__Task__:
Can you lay out the rows from the line with "At what (x,y)" up to and including the line with "Looking at the" as a numbered list, skipping blank lines and leaving the pictures out?

__Available data__:
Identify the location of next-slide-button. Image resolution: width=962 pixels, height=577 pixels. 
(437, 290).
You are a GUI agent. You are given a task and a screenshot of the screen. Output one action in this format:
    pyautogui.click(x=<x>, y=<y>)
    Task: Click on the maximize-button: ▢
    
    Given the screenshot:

---

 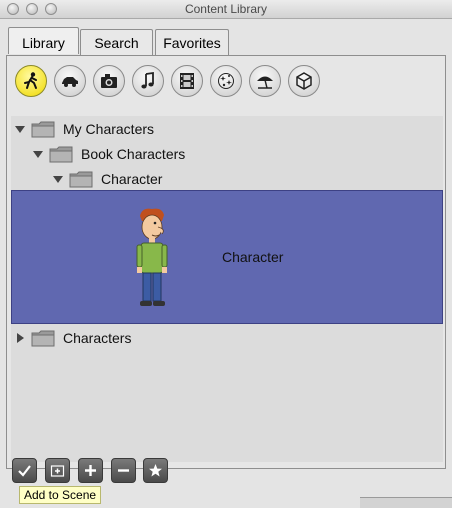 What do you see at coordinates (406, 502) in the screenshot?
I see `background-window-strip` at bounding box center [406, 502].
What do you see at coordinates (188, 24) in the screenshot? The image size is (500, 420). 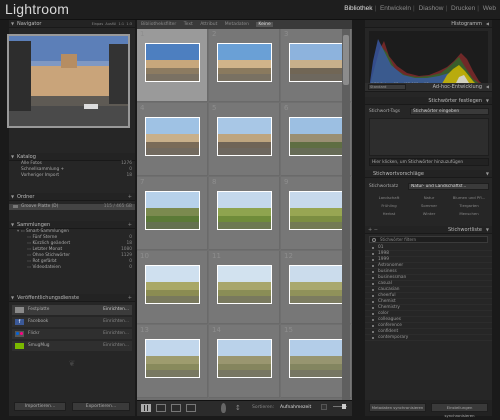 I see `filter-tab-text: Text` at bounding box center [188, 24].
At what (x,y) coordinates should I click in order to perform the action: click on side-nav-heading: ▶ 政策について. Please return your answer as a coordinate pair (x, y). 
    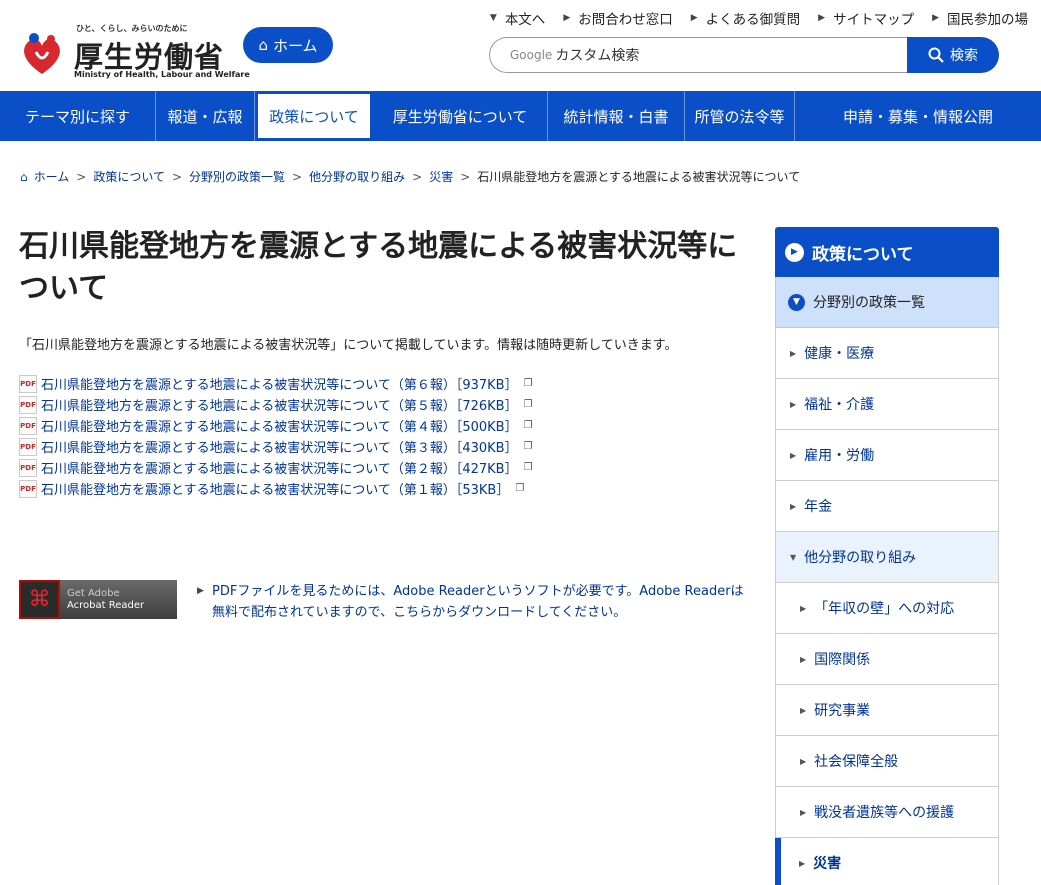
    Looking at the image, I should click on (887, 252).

...

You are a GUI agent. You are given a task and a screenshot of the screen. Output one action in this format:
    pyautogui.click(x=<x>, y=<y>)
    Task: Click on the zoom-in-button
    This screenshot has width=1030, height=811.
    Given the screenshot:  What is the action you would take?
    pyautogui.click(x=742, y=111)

__Result of this exercise__:
1. At what (x,y) coordinates should I click in order to perform the action: click on side-nav-heading: ▶ 政策について. Please return your answer as a coordinate pair (x, y). 
2.     Looking at the image, I should click on (887, 252).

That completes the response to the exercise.